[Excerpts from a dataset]
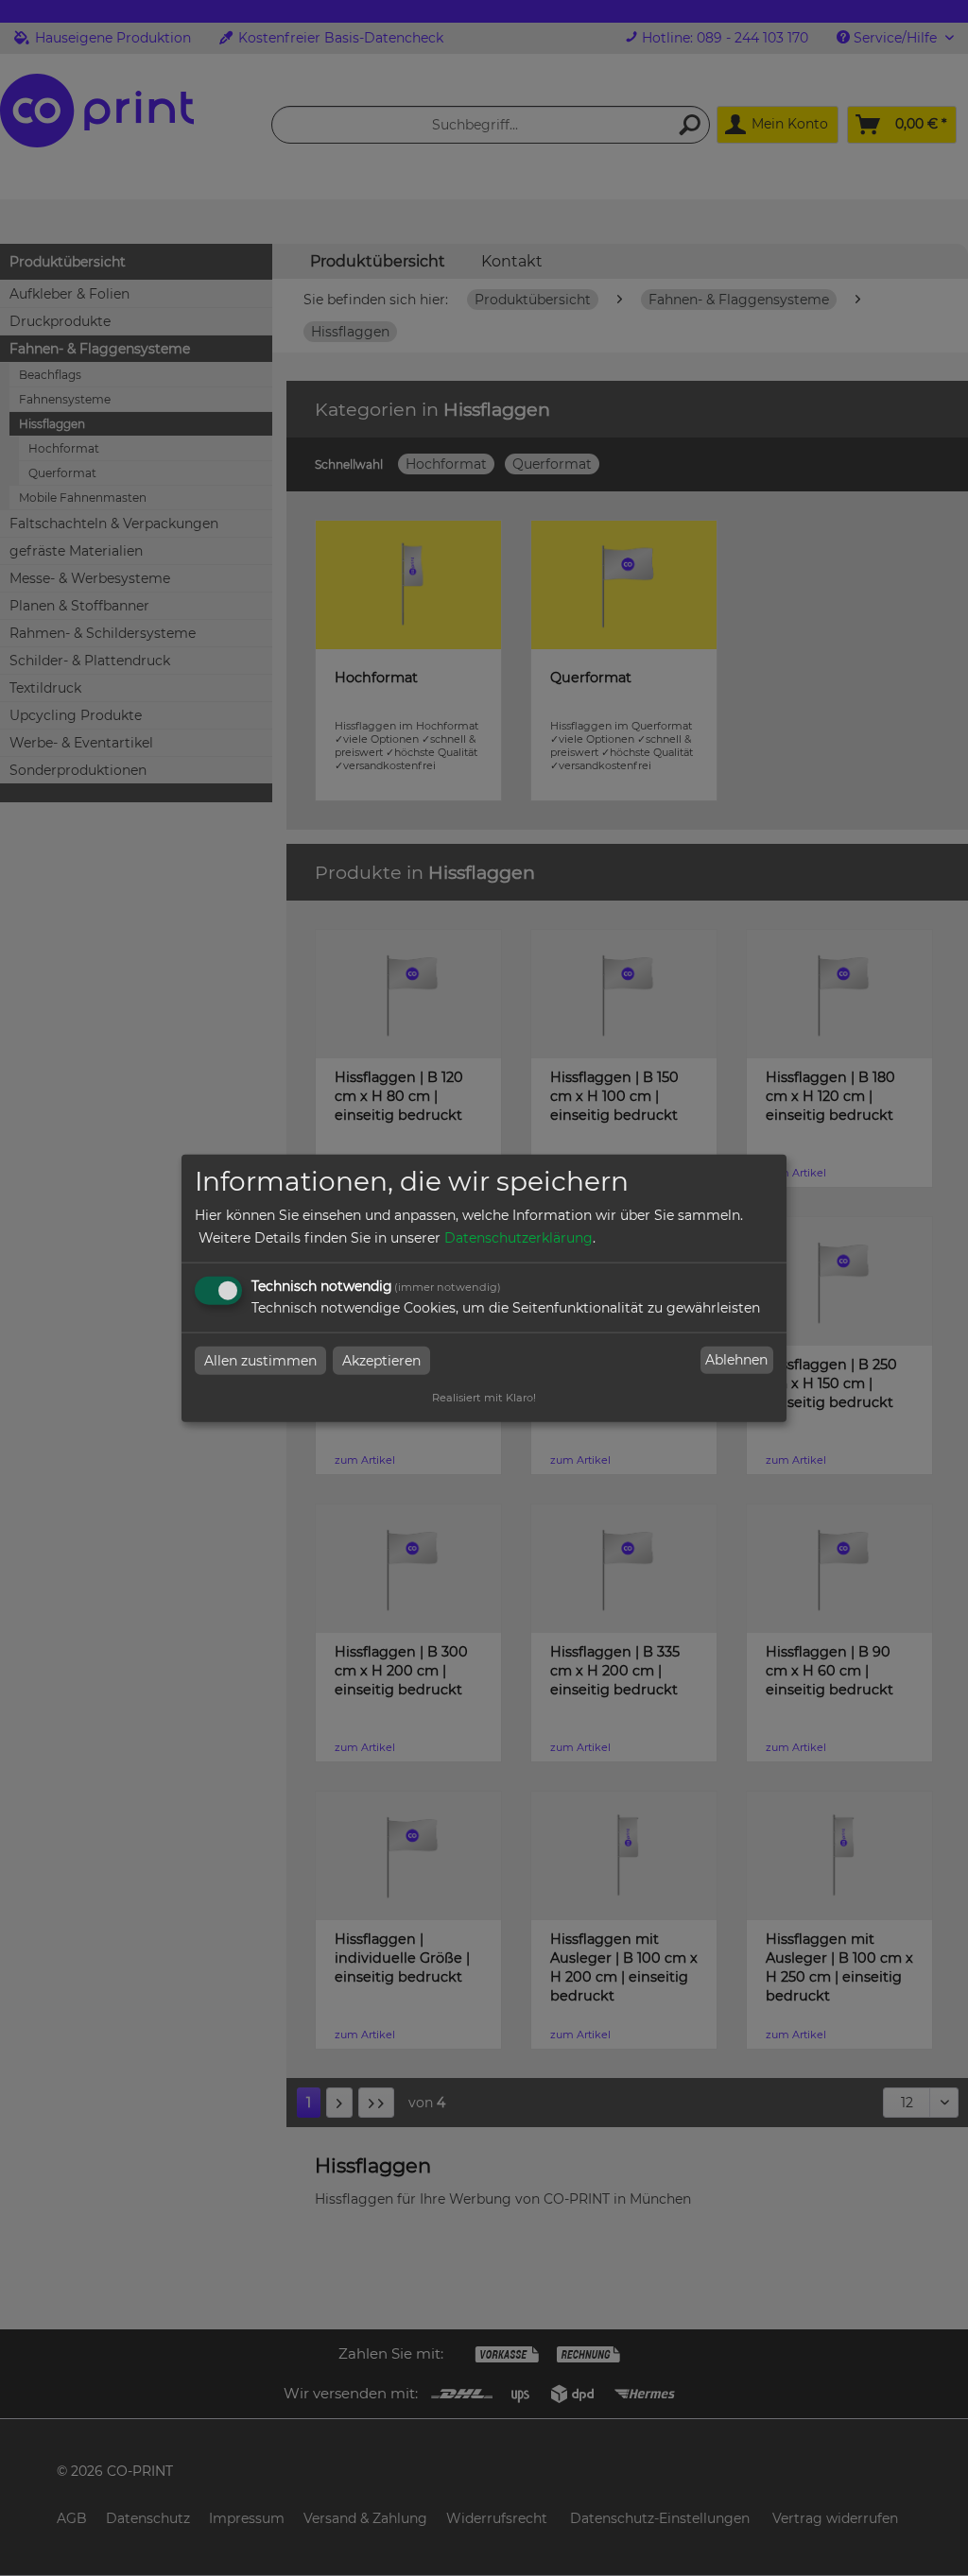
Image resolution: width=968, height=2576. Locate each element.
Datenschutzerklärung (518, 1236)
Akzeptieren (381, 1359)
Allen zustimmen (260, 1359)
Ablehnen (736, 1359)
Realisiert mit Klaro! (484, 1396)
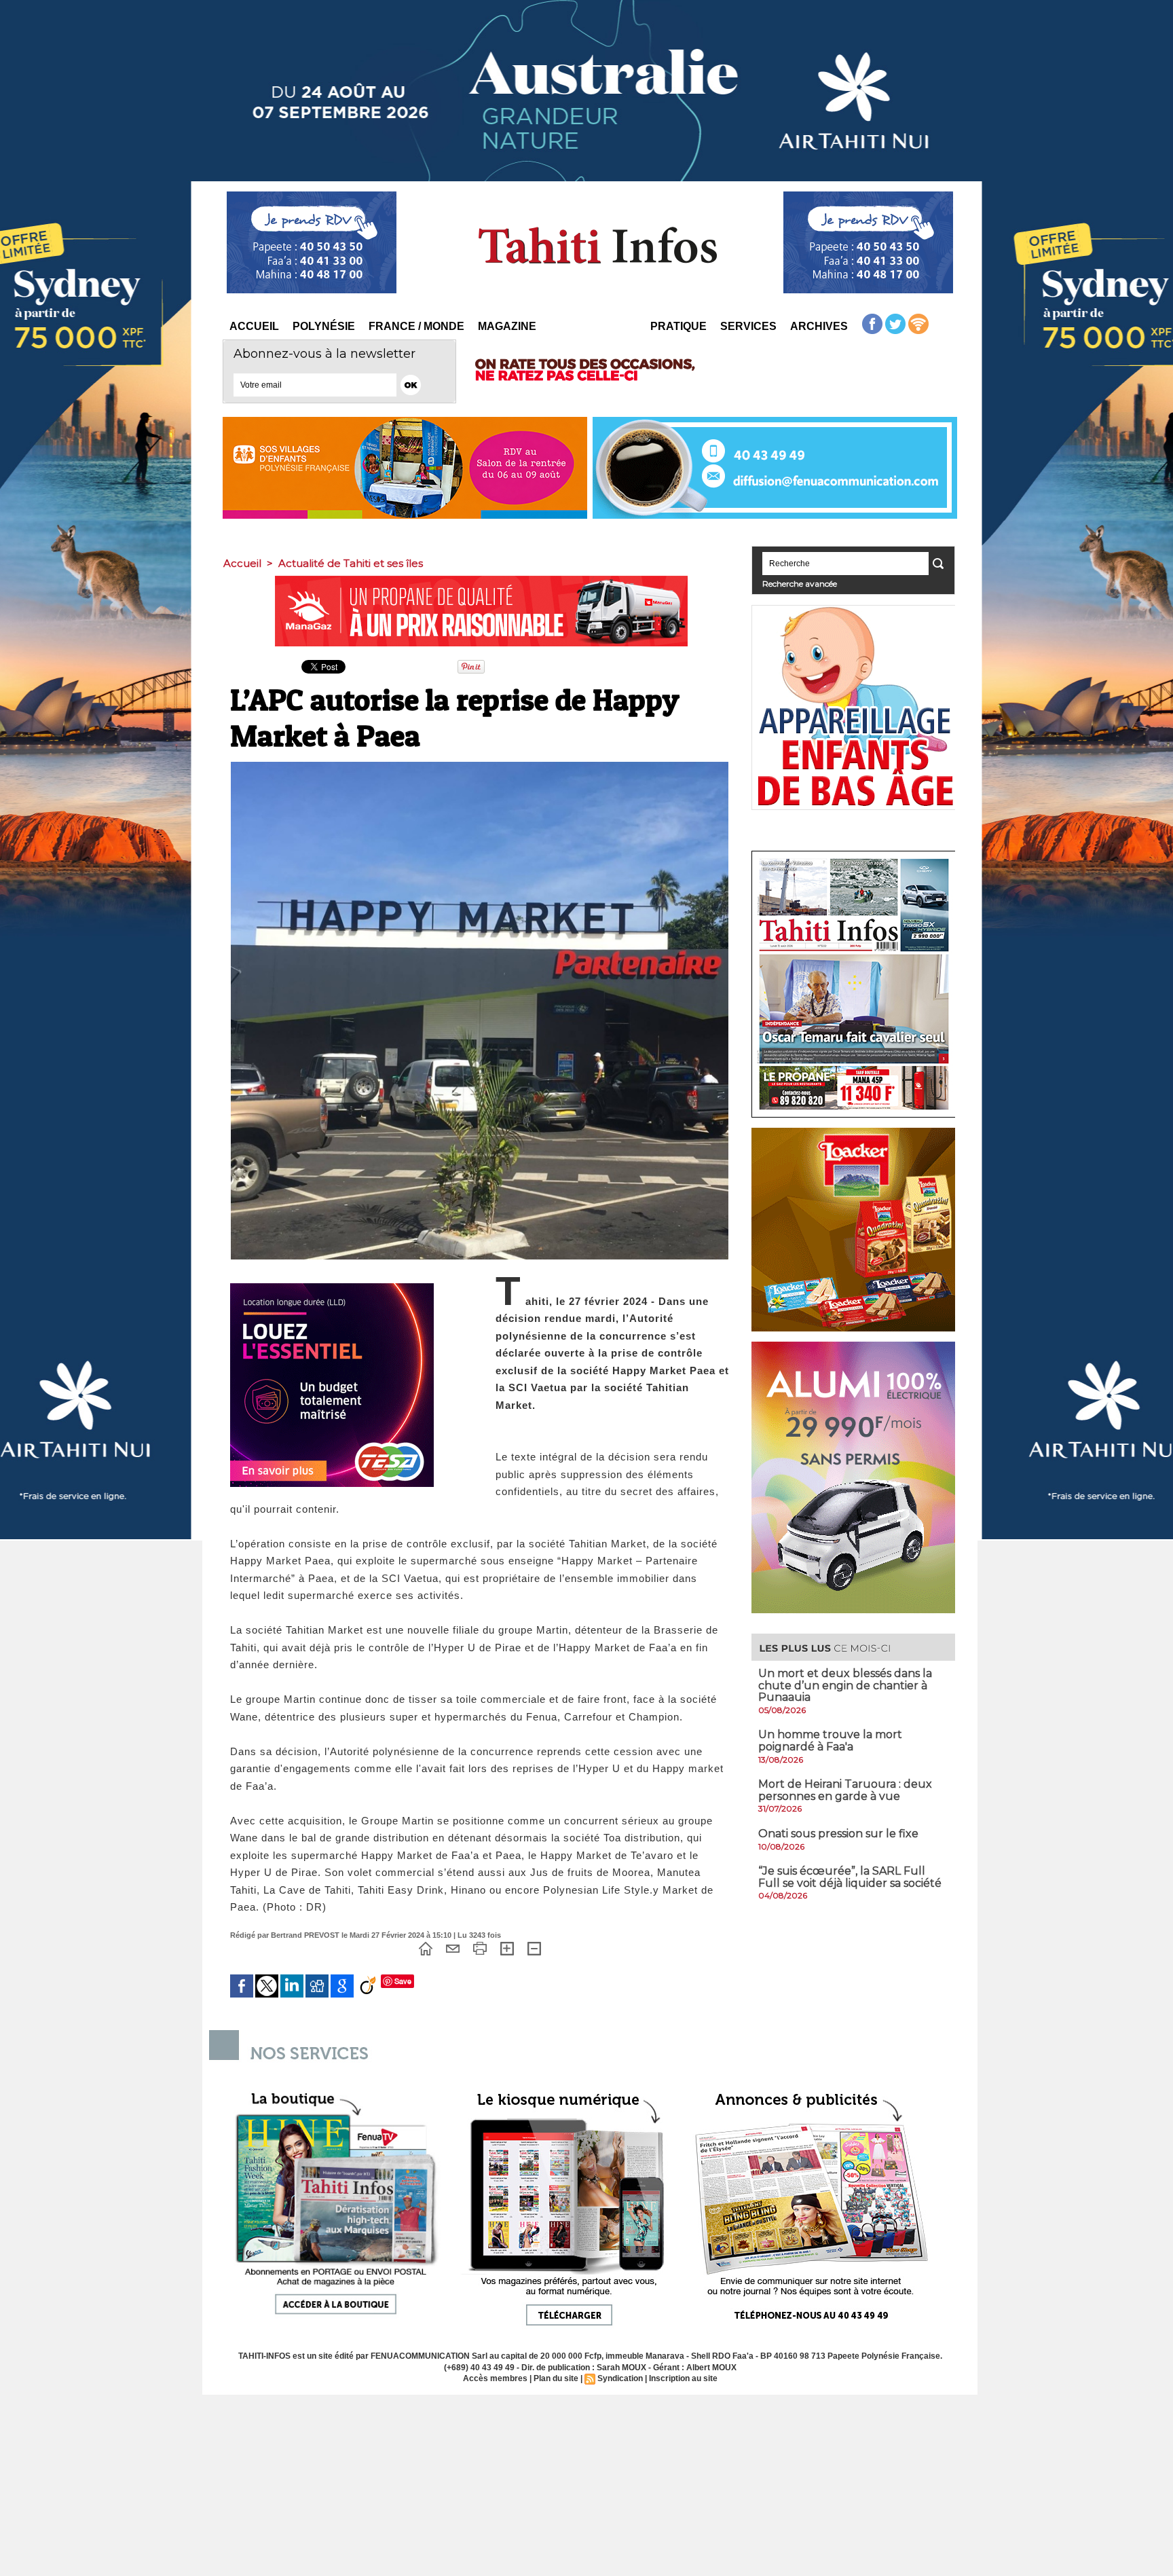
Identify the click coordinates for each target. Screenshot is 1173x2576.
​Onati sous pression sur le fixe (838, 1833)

§ DIRECTIONS FOR THIS TASK
Give back the data exactly. Skip any images.

§ OUTPUT FOR THIS TASK
Image resolution: width=968, height=2576. Locate each element.
Datenschutzerklärung (518, 1236)
Akzeptieren (381, 1359)
Allen zustimmen (260, 1359)
Ablehnen (736, 1359)
Realisiert mit Klaro! (484, 1396)
Identify the click coordinates for each target. Screenshot is 1173x2576.
​Onati sous pression sur le fixe (838, 1833)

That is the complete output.